Araştırmada, 2018-2023 dönemini içeren gelişme döneminde, kapasite ticaretinin gerçekleştirilmesini teminen gereken hukuki ve finansal altyapının tamamlanması, ticari faaliyetlerin tamamının iletim faaliyetlerinden hukuku/fonksiyonel olarak ayrıştırılması, finansal oyuncular ve araçların çeşit ve sayı olarak piyasada yerlerini almalarının sağlanması gerektiği bildirildi.

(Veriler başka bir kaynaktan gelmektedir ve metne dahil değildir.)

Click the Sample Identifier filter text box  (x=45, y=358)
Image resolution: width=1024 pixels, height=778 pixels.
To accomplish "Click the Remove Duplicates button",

2023 dönemi ve sonrasını içeren olgunlaşma döneminde ise "talebin doygunluğa ulaştığı, fiyatların tamamen piyasada oluştuğu, tarife formüllerinin şeffaflaştığı, tüm tüketicilerin tedarikçisini seçebildiği, tam gelişmiş altyapının kurulduğu, ticaret merkezlerinin oluştuğu, oldukça yüksek sayıda katılımcının bulunduğu, kar marjlarının düştüğü, fiyatların tamamen serbestleştiği, gelişmiş finansal ve türev piyasaların ortaya çıktığı, gerçek anlamda likiditenin söz konusu olduğu" rekabetçi bir piyasa modelinin ortaya çıkmasının hedeflendiği kaydedildi.